> _Your assignment_: Where a line in the listing below contains the word "agent", copy that line.

> _Dataset entries_:
□ □ □ □
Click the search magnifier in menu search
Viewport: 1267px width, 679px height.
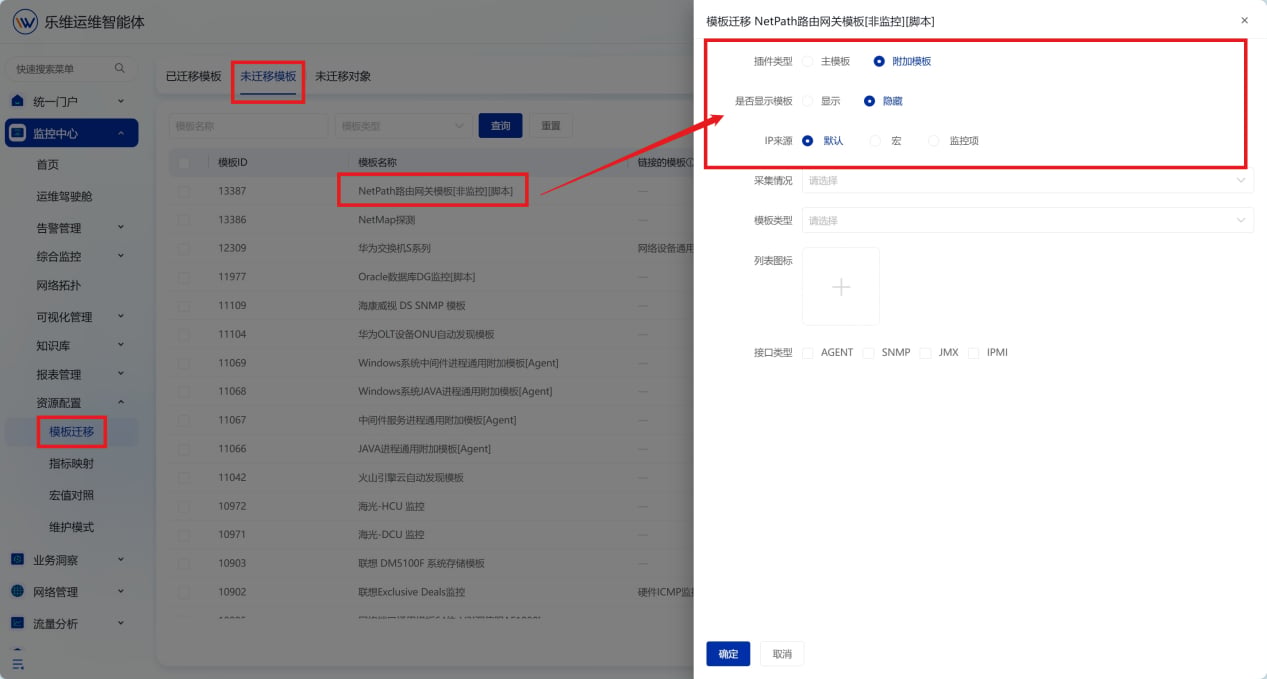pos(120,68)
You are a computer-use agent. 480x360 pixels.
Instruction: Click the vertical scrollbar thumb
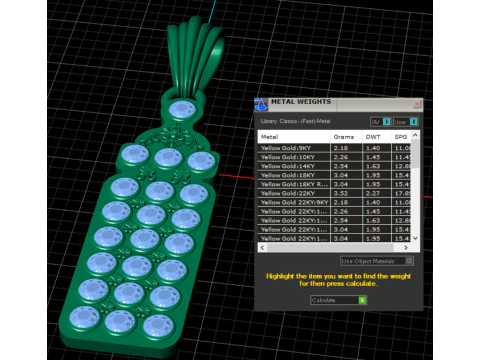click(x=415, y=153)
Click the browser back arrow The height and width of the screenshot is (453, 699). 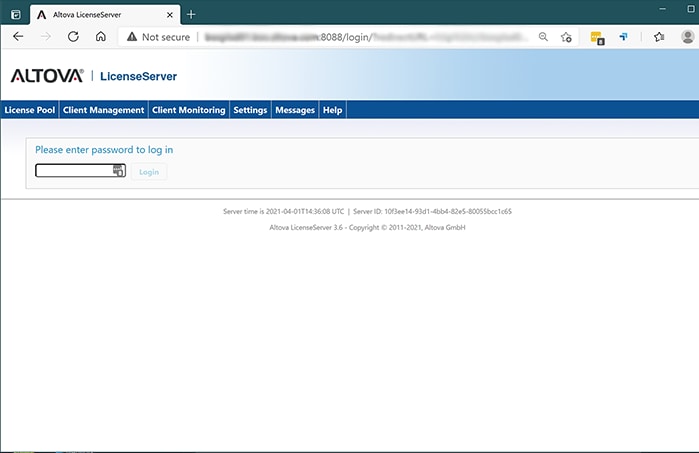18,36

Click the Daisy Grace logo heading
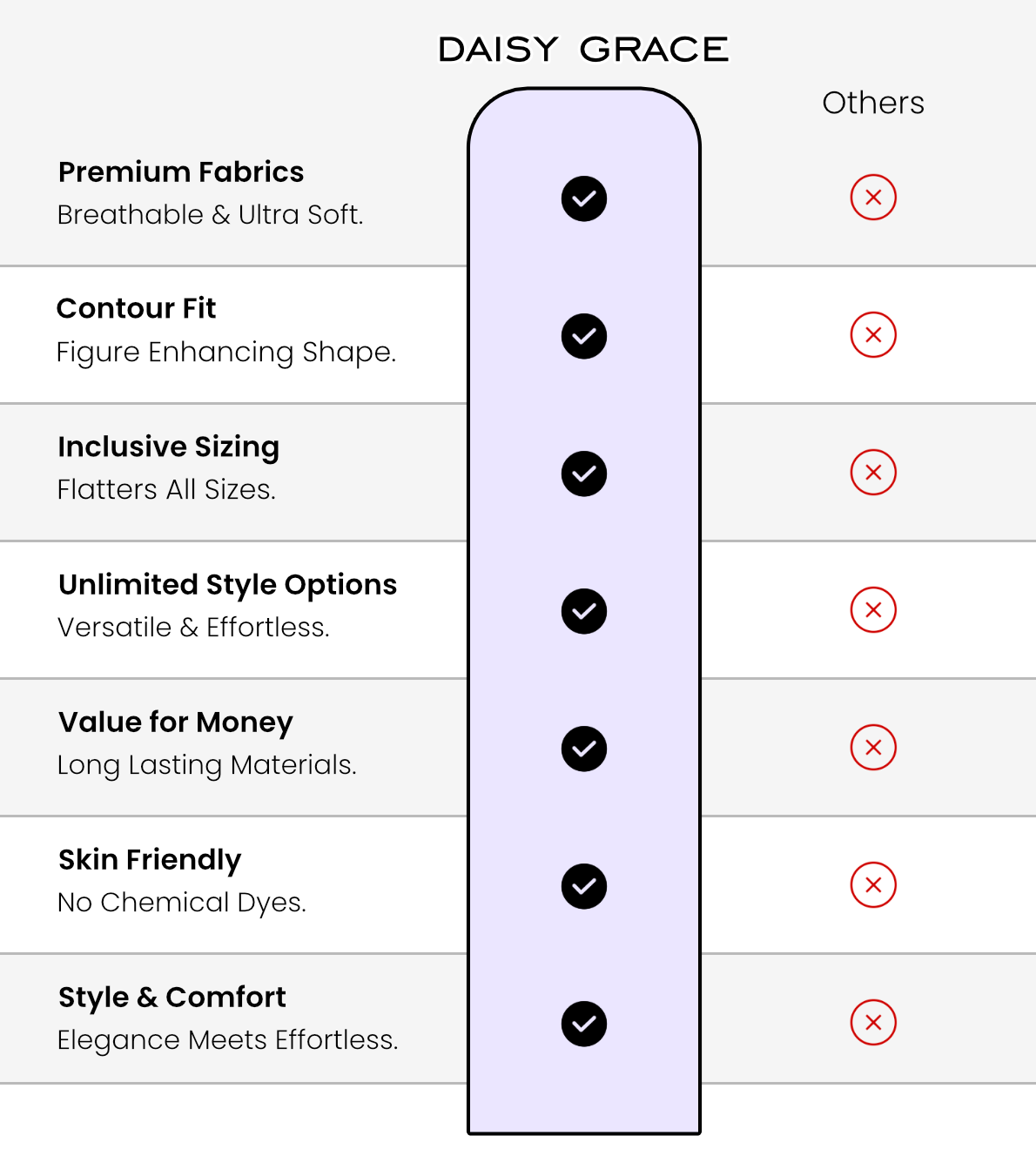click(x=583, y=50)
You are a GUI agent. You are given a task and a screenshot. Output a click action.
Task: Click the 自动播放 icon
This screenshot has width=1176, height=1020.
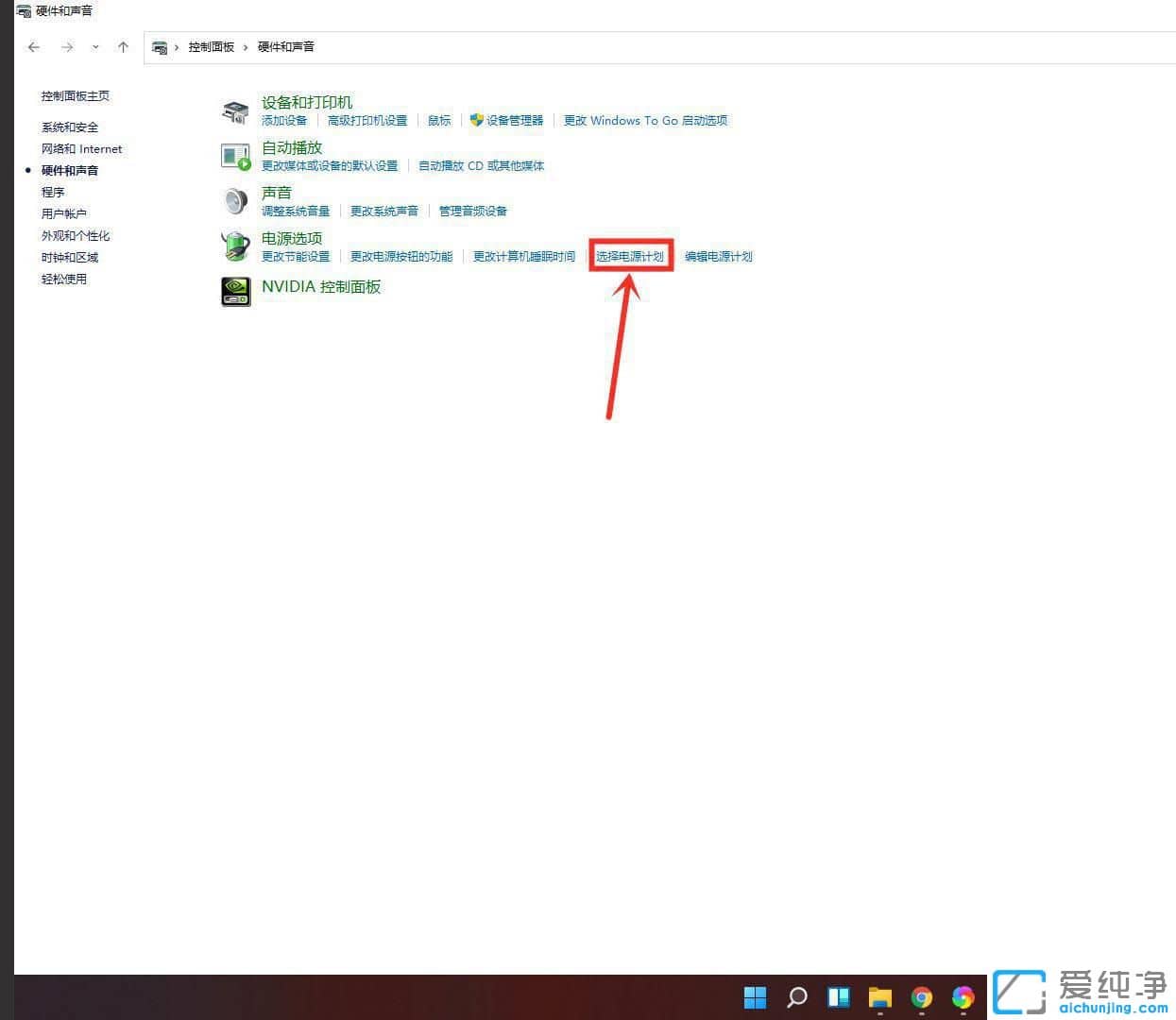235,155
□ □ □ □
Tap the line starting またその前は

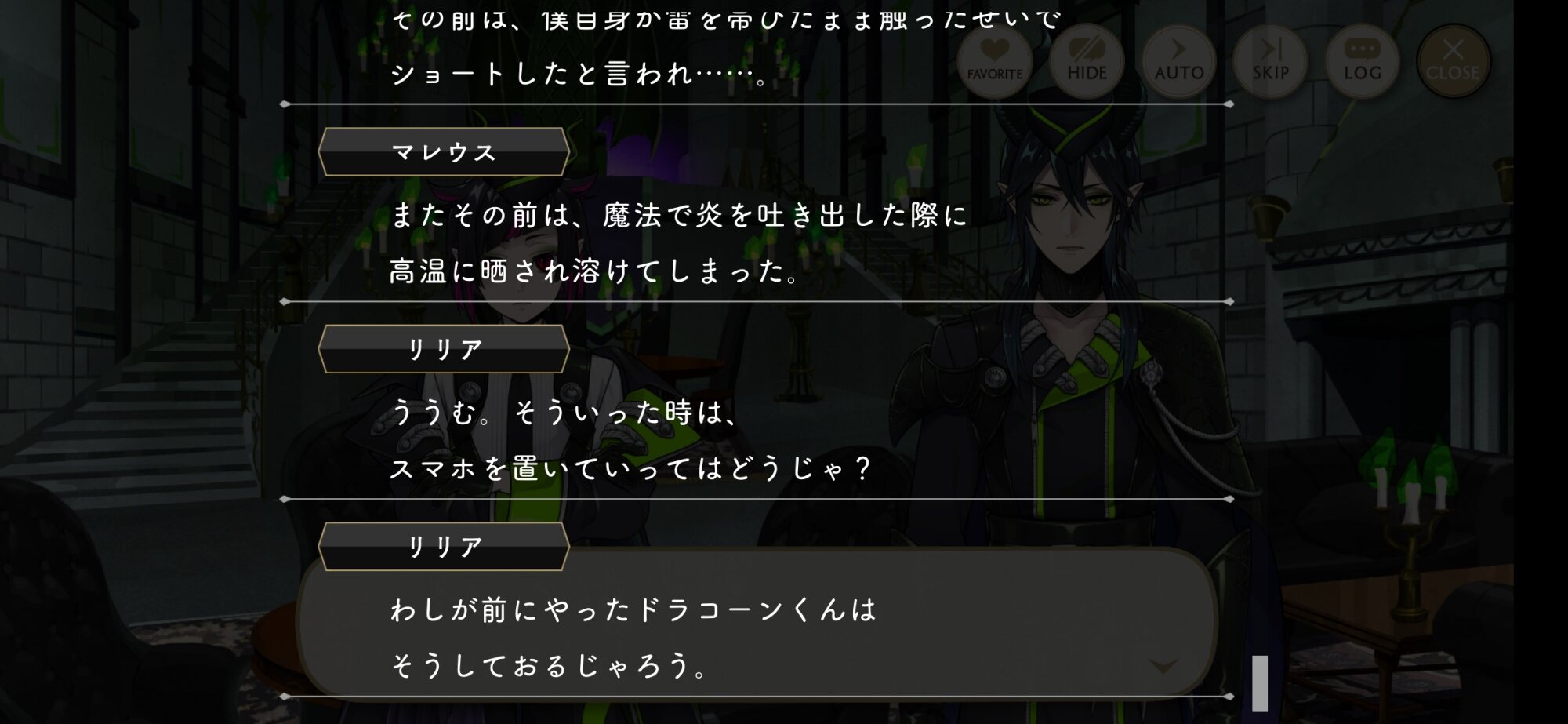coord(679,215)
□ □ □ □
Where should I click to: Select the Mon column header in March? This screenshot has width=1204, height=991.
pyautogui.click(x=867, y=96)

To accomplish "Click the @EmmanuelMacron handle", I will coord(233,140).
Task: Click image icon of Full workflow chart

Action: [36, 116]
□ □ □ □
> _Response_:
You are a computer-use agent. 480x360 pixels.
You are a GUI agent. You are given a task and a screenshot. Output a click action.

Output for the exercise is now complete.